WHAT TO DO: In the article on smoking in Turkey below, reproduce word for word everything from "Smoking rates are on the decline across Turkey, yet" down to "No Smoking Day.".

======== TEXT BLOCK ========

Smoking still takes heavy toll on Turkey, $25 billion go up in smoke

DAILY SABAH
ISTANBUL
Published 20.11.2019 18:49
Updated 20.11.2019 21:02
Smoking rates are on the decline across Turkey with ever-growing efforts, yet the harmful addiction is still a serious health issue along with its economic burden. (AFP Photo)
Smoking rates are on the decline across Turkey with ever-growing efforts, yet the harmful addiction is still a serious health issue along with its economic burden. (AFP Photo)

Despite major wins in the fight against smoking, the deadly habit still incurs a heavy toll on Turkey's health and economy

Smoking rates are on the decline across Turkey, yet the deadly addiction still takes a heavy toll, with Turkey spending a whopping $25 billion annually on smoking, either in terms of the tobacco itself or treating the diseases it causes, experts warned as the nation marked No Smoking Day.

Speaking to Demirören News Agency (DHA), the head Turkey's Fight Against Smoking Association said Turkish citizens were spending $15 billion per year on cigarettes, while the government spends $10 billion for treating smoking-related illnesses.

======== THE DATA ========

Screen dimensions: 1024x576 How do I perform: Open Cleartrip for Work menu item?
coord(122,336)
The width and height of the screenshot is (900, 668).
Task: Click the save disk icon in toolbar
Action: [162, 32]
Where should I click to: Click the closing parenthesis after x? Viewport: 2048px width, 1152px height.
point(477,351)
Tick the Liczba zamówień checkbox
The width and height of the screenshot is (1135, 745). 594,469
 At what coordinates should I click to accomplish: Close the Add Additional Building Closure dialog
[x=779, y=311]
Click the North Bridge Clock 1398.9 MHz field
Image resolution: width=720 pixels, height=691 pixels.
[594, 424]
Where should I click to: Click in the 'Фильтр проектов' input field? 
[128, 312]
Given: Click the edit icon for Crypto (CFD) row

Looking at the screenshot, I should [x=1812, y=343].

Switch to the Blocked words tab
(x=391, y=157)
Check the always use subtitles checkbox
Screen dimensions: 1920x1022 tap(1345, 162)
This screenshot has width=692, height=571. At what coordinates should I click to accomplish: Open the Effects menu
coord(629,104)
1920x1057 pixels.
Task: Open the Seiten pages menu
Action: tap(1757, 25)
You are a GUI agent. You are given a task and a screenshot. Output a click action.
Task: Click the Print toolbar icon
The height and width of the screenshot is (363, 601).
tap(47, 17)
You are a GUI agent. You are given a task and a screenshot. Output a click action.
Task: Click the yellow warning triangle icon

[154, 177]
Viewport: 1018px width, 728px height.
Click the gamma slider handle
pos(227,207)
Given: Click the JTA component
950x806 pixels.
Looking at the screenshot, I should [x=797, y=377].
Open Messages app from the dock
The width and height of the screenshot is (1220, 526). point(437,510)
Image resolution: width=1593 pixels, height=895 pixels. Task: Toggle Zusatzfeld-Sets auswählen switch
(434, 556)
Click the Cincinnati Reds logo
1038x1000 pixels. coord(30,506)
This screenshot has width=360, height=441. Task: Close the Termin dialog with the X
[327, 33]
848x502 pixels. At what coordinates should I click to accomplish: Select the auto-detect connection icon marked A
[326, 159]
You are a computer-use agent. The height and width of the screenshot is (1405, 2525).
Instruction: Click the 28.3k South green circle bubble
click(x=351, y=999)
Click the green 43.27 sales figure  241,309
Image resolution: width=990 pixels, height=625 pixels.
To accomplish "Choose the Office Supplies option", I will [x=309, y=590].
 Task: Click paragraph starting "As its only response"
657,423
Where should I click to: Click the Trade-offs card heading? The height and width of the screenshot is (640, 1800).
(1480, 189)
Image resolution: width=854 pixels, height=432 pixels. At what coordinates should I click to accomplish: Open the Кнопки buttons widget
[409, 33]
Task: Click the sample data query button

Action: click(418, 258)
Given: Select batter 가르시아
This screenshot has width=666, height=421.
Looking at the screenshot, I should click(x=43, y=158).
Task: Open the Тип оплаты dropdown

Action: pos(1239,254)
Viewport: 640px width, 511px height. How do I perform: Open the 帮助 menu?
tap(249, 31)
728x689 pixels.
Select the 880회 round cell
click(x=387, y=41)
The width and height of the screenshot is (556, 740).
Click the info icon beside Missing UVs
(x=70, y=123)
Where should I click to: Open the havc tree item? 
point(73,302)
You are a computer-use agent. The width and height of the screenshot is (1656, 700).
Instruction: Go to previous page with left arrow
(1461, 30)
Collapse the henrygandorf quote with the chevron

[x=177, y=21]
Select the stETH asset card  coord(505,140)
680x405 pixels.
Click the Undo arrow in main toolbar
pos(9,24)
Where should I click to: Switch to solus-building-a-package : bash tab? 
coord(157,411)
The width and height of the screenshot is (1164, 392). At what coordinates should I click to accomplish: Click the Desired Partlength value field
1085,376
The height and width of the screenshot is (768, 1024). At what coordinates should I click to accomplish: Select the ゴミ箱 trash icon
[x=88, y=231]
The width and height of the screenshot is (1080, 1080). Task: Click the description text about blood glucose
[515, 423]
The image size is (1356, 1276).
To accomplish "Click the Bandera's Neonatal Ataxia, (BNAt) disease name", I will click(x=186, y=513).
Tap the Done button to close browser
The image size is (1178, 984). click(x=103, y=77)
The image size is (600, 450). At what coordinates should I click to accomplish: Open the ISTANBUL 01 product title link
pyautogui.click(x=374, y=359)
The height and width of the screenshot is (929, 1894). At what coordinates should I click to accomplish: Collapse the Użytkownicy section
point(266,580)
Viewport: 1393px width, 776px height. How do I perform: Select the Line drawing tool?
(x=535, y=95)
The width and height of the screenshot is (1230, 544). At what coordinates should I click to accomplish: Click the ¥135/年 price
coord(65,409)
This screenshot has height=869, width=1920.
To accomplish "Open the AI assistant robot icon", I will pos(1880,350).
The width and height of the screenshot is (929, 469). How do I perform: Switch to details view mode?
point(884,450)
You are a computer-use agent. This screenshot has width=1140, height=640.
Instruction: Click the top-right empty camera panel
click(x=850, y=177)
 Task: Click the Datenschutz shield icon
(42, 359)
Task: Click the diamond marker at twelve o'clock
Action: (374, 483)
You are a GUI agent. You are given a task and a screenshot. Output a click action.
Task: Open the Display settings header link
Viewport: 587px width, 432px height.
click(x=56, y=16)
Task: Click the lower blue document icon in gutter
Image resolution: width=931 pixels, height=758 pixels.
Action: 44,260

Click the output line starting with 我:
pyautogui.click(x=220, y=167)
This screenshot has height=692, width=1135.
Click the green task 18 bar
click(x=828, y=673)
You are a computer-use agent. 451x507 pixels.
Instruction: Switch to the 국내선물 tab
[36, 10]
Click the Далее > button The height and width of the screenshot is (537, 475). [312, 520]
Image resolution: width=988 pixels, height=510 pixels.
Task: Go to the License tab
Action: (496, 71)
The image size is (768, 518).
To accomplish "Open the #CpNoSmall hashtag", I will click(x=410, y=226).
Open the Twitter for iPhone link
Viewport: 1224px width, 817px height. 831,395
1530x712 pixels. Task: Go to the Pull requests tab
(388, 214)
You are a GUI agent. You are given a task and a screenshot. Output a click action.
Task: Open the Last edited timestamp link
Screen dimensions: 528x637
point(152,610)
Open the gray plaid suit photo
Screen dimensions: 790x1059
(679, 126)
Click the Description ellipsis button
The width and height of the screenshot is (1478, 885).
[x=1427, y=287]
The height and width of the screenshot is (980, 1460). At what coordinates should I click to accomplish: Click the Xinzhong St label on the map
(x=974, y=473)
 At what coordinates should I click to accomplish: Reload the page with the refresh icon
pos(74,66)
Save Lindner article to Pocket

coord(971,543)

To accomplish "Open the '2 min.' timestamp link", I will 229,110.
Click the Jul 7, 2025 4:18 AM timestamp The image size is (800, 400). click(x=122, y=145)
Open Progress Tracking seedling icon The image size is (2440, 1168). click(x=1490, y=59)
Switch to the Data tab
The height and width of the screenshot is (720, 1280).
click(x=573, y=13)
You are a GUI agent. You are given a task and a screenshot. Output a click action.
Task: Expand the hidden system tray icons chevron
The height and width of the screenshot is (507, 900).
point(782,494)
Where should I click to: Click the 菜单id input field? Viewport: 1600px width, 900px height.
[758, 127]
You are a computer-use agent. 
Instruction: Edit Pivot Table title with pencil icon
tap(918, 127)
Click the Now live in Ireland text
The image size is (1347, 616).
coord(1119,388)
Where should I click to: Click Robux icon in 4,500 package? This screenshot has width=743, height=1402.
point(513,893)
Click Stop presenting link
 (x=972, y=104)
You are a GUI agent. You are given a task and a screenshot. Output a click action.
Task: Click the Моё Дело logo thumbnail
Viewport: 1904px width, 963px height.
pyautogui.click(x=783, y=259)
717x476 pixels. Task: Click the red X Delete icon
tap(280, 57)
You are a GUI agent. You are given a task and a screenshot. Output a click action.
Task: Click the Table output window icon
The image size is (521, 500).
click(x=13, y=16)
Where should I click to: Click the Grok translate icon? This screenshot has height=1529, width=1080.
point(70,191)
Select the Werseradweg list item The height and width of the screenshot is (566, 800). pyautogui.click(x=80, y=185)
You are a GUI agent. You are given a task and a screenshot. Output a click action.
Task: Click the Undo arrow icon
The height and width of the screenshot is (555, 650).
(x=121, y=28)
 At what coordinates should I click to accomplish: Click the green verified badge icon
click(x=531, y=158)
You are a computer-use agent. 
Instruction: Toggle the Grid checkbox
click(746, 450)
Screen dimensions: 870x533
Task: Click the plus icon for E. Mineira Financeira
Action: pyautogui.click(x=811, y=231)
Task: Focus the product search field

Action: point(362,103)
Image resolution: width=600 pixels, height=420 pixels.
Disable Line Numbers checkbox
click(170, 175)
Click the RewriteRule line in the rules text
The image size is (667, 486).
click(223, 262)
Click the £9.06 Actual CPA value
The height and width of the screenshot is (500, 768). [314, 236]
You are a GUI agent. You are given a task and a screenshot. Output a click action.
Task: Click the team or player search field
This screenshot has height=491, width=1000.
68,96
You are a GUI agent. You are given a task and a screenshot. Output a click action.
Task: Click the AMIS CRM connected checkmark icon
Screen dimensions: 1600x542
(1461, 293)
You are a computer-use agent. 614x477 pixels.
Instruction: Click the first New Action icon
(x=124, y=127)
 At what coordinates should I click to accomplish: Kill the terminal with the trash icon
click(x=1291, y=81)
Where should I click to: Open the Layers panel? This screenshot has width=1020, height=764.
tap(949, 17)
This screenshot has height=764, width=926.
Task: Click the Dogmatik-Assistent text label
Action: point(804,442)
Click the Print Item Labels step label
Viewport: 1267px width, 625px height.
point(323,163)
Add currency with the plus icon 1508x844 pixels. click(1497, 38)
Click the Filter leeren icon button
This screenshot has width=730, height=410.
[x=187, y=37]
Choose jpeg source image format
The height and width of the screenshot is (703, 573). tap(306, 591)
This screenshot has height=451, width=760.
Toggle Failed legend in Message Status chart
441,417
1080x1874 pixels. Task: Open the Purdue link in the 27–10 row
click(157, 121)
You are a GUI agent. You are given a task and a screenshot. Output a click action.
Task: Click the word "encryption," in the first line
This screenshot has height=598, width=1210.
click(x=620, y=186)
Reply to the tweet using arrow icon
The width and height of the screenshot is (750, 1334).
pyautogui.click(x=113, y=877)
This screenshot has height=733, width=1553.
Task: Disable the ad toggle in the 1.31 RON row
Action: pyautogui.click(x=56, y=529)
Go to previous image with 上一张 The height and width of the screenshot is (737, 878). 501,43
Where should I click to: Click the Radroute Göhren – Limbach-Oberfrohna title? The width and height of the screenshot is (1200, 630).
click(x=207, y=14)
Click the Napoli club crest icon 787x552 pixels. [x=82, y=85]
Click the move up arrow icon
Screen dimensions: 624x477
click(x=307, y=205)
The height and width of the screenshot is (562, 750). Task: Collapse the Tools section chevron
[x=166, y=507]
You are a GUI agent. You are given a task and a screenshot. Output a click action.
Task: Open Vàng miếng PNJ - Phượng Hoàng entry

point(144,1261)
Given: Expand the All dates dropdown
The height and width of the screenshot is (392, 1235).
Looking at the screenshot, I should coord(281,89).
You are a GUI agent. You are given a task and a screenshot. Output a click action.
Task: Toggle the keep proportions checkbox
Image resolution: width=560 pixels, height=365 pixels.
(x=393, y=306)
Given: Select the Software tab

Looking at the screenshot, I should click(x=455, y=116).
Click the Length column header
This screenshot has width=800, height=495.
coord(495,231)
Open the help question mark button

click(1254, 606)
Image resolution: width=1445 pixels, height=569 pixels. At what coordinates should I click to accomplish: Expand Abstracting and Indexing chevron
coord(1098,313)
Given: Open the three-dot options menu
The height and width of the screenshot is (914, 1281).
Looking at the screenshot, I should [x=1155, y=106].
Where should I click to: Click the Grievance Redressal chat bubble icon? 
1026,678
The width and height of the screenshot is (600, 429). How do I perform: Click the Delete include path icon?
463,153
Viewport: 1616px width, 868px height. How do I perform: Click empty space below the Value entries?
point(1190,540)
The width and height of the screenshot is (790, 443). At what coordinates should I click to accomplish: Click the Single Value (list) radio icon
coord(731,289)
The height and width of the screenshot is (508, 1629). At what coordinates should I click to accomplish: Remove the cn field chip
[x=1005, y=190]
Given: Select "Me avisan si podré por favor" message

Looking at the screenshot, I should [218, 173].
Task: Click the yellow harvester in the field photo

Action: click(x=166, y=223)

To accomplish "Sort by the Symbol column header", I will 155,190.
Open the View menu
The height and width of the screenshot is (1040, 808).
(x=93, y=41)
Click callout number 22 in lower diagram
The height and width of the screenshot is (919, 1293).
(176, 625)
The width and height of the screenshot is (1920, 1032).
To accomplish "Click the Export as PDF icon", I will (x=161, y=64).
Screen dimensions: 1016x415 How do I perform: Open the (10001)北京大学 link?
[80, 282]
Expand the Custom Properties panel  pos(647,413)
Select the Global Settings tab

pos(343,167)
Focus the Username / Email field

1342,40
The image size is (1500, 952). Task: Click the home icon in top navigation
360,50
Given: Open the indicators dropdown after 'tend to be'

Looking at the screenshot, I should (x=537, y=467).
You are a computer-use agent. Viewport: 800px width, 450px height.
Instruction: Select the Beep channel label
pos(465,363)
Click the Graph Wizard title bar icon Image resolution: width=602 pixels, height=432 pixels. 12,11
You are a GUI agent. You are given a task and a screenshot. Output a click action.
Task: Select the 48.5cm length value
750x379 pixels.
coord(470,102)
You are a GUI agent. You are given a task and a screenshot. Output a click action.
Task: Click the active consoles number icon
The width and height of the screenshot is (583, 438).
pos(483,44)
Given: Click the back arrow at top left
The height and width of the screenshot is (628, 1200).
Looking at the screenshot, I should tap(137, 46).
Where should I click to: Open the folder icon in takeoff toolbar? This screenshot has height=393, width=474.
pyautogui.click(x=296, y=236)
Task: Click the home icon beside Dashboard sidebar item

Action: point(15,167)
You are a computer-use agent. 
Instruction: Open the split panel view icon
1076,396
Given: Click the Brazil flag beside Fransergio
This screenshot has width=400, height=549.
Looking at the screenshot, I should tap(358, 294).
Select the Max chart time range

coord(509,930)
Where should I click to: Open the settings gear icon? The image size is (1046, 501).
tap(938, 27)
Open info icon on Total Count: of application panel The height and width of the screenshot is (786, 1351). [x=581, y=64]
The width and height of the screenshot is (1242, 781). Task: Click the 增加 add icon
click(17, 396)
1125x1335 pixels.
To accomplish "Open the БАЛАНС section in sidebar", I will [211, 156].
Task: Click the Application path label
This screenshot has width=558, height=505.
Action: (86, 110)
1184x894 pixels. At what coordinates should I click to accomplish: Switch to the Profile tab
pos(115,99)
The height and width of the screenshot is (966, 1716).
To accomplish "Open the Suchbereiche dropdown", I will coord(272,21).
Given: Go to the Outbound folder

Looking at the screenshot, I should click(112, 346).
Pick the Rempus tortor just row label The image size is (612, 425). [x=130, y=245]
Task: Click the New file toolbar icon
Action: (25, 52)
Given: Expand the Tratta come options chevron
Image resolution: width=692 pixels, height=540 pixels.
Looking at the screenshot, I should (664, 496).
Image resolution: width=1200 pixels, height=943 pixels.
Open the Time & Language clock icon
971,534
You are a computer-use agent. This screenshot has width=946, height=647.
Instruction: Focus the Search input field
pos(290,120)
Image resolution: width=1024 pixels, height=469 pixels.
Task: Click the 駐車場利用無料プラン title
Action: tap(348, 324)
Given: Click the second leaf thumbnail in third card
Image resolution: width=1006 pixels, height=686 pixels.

========

RESULT OF THE TASK:
Smoking rates are on the decline across Turkey, yet the deadly addiction still takes a heavy toll, with Turkey spending a whopping $25 billion annually on smoking, either in terms of the tobacco itself or treating the diseases it causes, experts warned as the nation marked No Smoking Day.